To-do list:
[1] Answer these questions about the essay below on writing as baking a cake, one answer per line, marked the same way.
(a) What book and page does the cake passage come from?
(b) What fellowship does the writer name?
(c) What guidelines was the writer's project revising?
[2] Duplicate part of the essay below on writing as baking a cake, starting with "As a writing" and going on through "Bones, p. 45)".
[3] Pick up the essay below on writing as baking a cake and continue it from its final sentence.

Text:
As a writing teacher, I often use Natalie Goldberg’s analogy of baking a cake to describe the process of writing. Goldberg’s version goes like this:
When you bake a cake, you have ingredients: sugar, flour, butter, baking soda, eggs, milk. You put them in a bowl and mix them up, but this does not make a cake. This makes goop. You have to put them in the oven and add heat or energy to transform it into a cake, and the cake looks nothing like its original ingredients. (Writing Down the Bones, p. 45)
Goldberg’s analogy is useful in all sorts of ways: it helps to think about procedure, environment, temperament, and the variations on a writer’s “key ingredients” — for instance; what kind of flour? Will non-dairy milks substitute? What about flavorings? And at the risk of pushing the analogy too far, I come back to this analogy again at the end of my Community Fellowship for HuMetricsHSS because it describes the outcome of this year-long project and the fits and starts of taste-testing the HuMetricsHSS values-centered framework on my campus this past year: the proposal I started my fellowship project with looks nothing like the final deliverable I created. Even more, Goldberg’s analogy also highlights an important point that I uncovered while making my way through my project of revising faculty evaluation, tenure, and promotion guidelines: that is, if the cake looks nothing like the original ingredients, perhaps it is worth asking what ingredients are put into that cake. And if the ingredients are not good for faculty, perhaps it is time to change the recipe.

Dataset content:
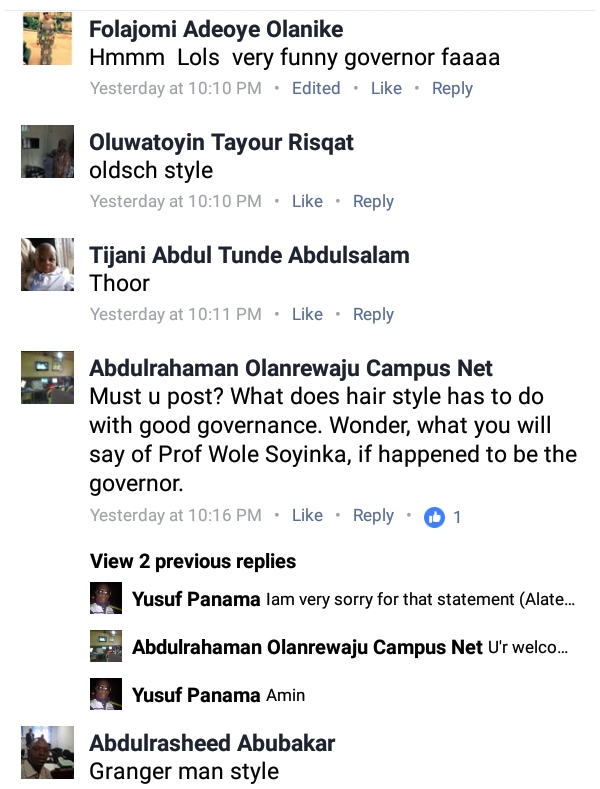This screenshot has width=600, height=789.
Task: Reply to Folajomi Adeoye Olanike's comment
Action: coord(452,88)
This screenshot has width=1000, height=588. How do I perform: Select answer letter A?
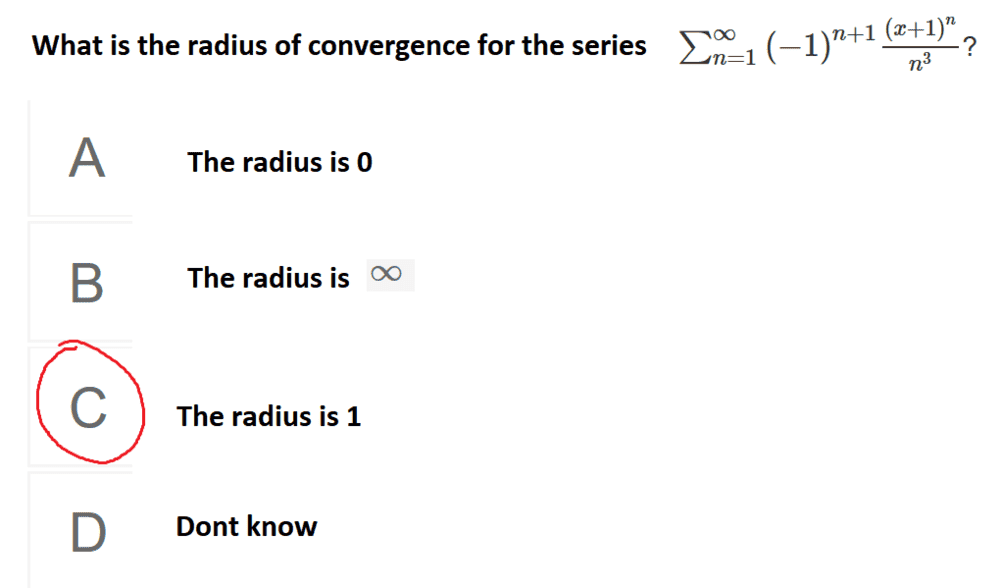click(87, 159)
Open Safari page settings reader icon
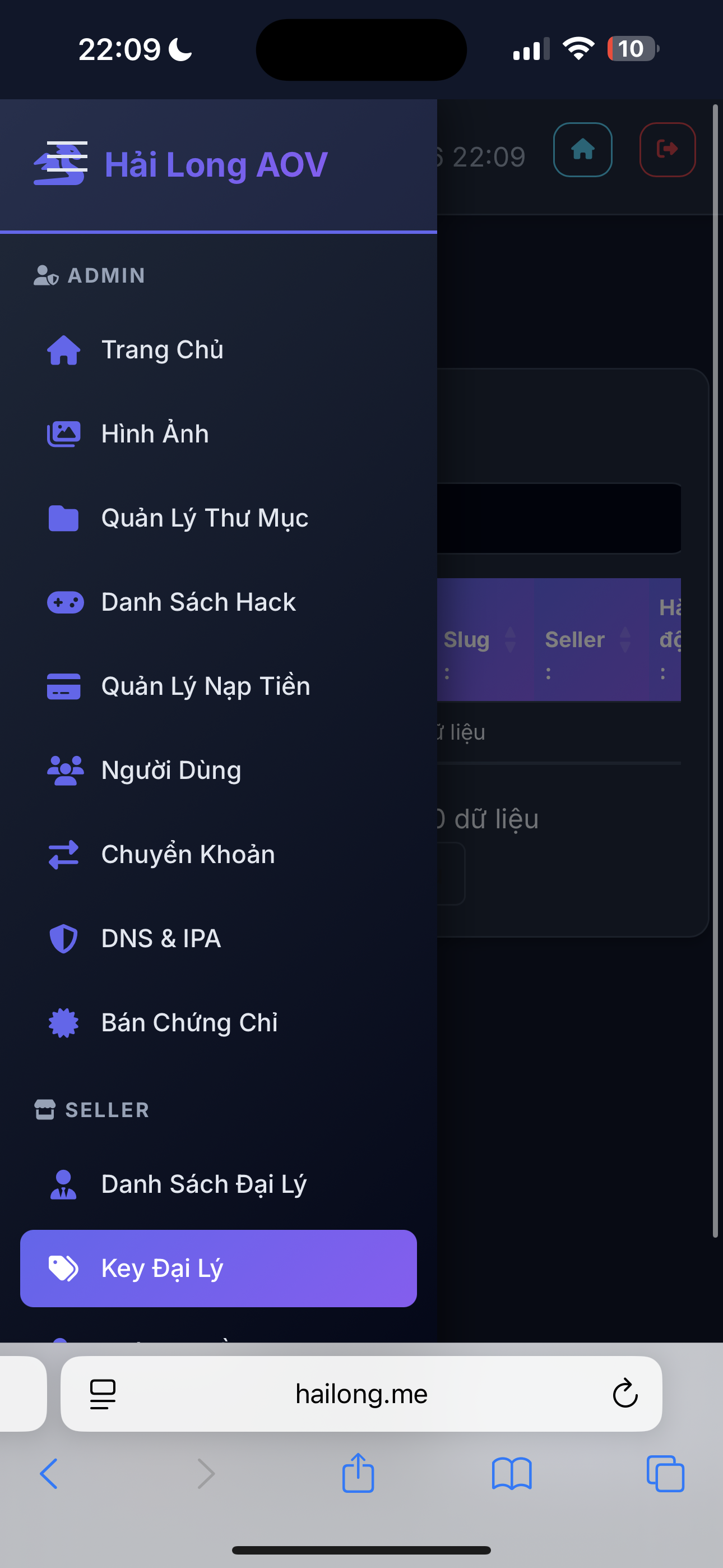The image size is (723, 1568). pos(103,1393)
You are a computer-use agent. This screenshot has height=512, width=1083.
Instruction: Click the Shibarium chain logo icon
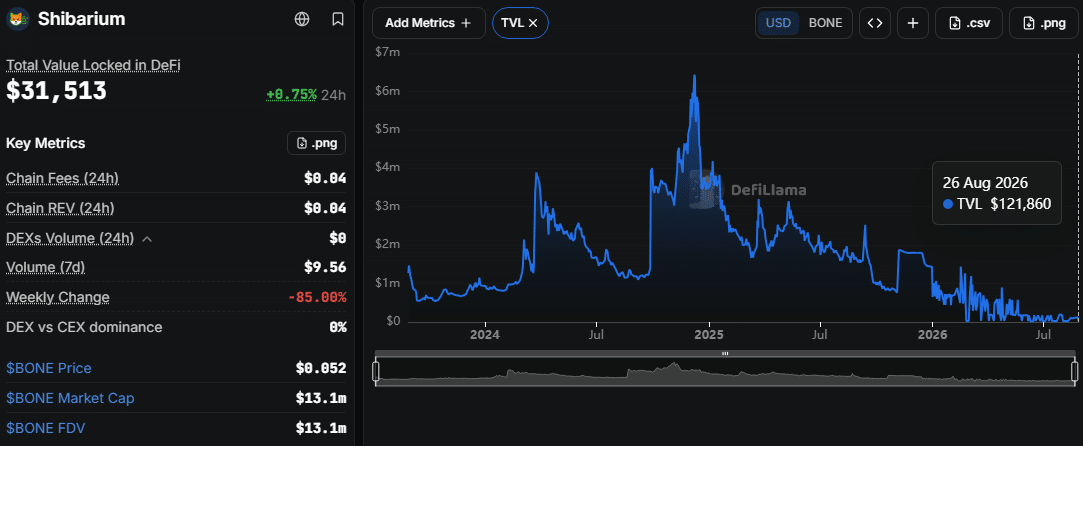(x=17, y=19)
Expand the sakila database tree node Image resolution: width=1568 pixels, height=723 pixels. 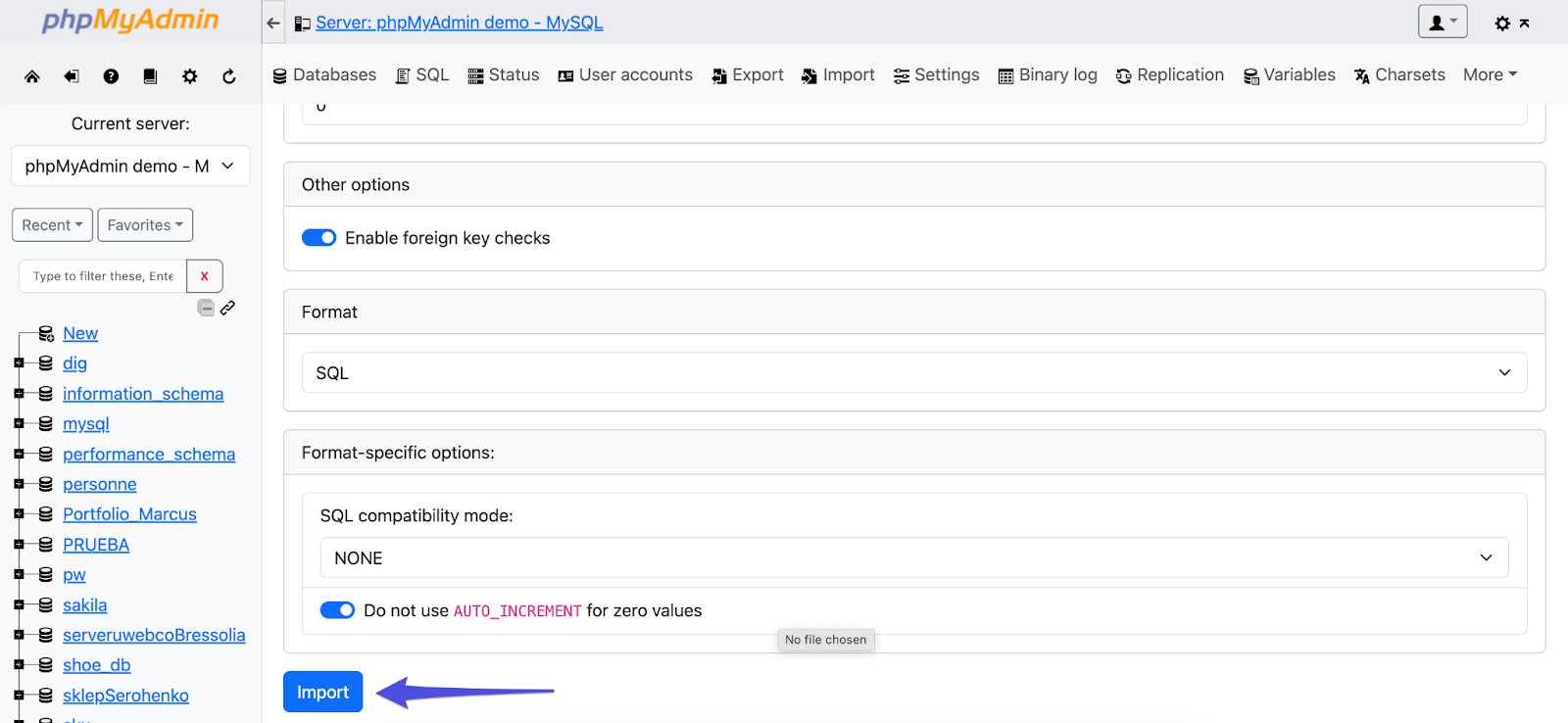pos(19,605)
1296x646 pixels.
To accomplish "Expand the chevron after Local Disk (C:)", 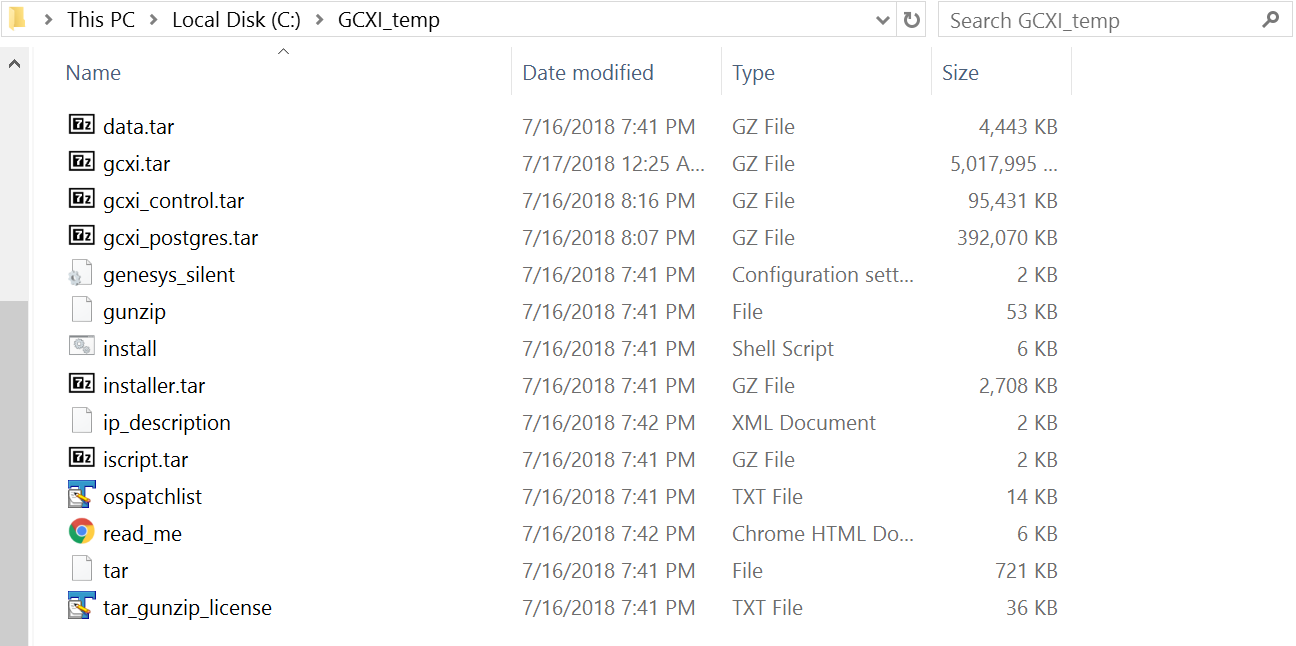I will click(x=320, y=20).
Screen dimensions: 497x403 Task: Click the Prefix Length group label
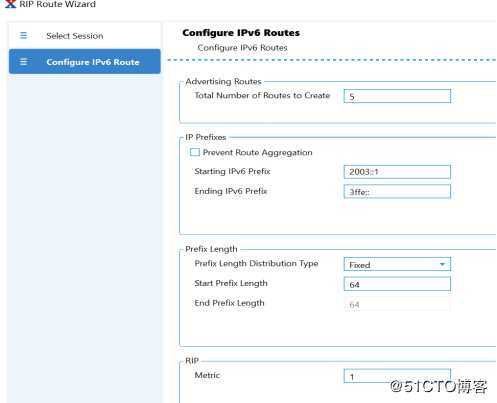click(x=211, y=249)
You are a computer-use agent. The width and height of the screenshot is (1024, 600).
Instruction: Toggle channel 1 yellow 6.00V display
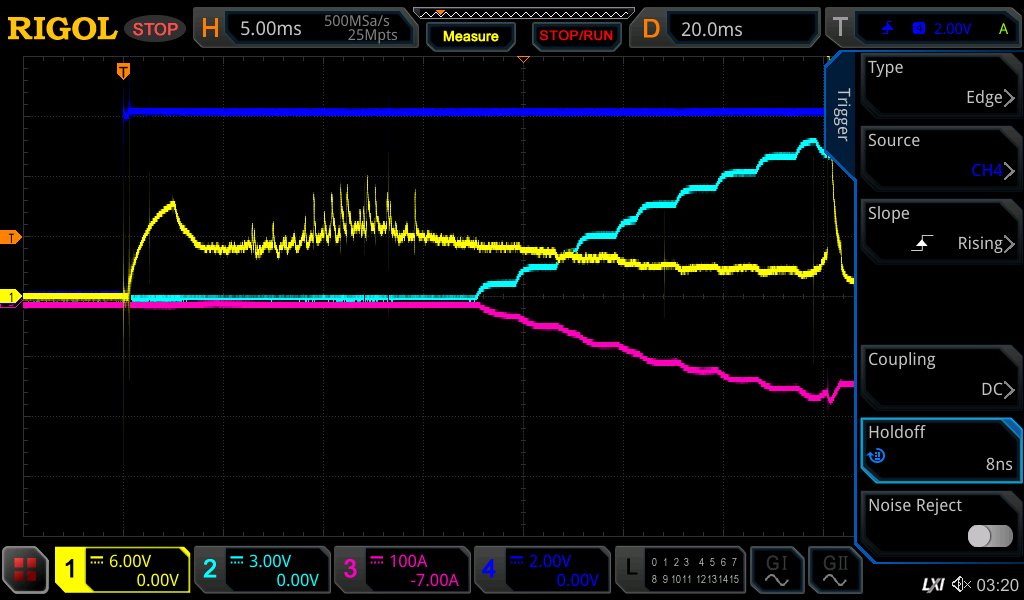pos(122,570)
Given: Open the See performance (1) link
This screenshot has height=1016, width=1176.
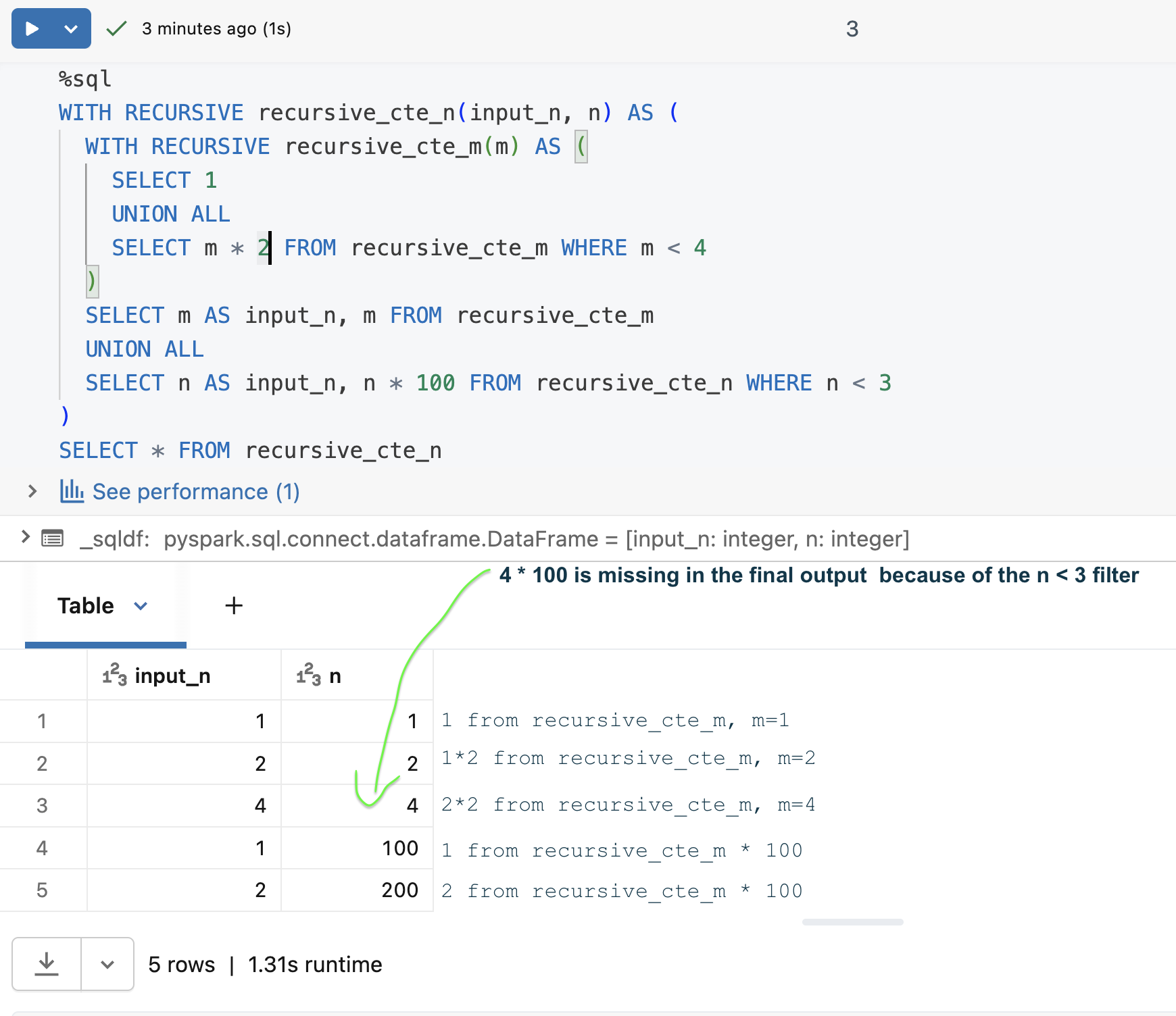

Answers to the tasks:
[1]
(a) Writing Down the Bones, p. 45
(b) The Community Fellowship for HuMetricsHSS
(c) Faculty evaluation, tenure, and promotion guidelines

[2]
As a writing teacher, I often use Natalie Goldberg’s analogy of baking a cake to describe the process of writing. Goldberg’s version goes like this:
When you bake a cake, you have ingredients: sugar, flour, butter, baking soda, eggs, milk. You put them in a bowl and mix them up, but this does not make a cake. This makes goop. You have to put them in the oven and add heat or energy to transform it into a cake, and the cake looks nothing like its original ingredients. (Writing Down the Bones, p. 45)

[3]
Too Many Cooks
I originally applied to the HuMetricsHSS Community Fellows Program with the intention of enacting a program to further enable opportunities for tenured faculty from marginalized backgrounds to pursue promotion to Full Professor at my institution. Given the gendered and racialized inequities at the highest ranks of academic personnel and my university’s recent anti-racist commitment to not only recruit but retain marginalized faculty, I thought that my project would be a welcome addition to the range of professional development opportunities available through my university’s faculty development center. However, while the idea was of interest to administrators, the lack of infrastructural support combined with administrators’ hesitance to offer professional development programming specifically for marginalized faculty posed significant challenges to my ability to continue on this project. Moreover, two associate provosts expressed disinterest in a program to help tenured faculty with their scholarly production, noting that faculty “should be doing this work anyway.” In their mind, the support available to faculty was sufficient and adding opportunities that focus on scholarly production would distract from other offerings in our menu of professional development opportunities.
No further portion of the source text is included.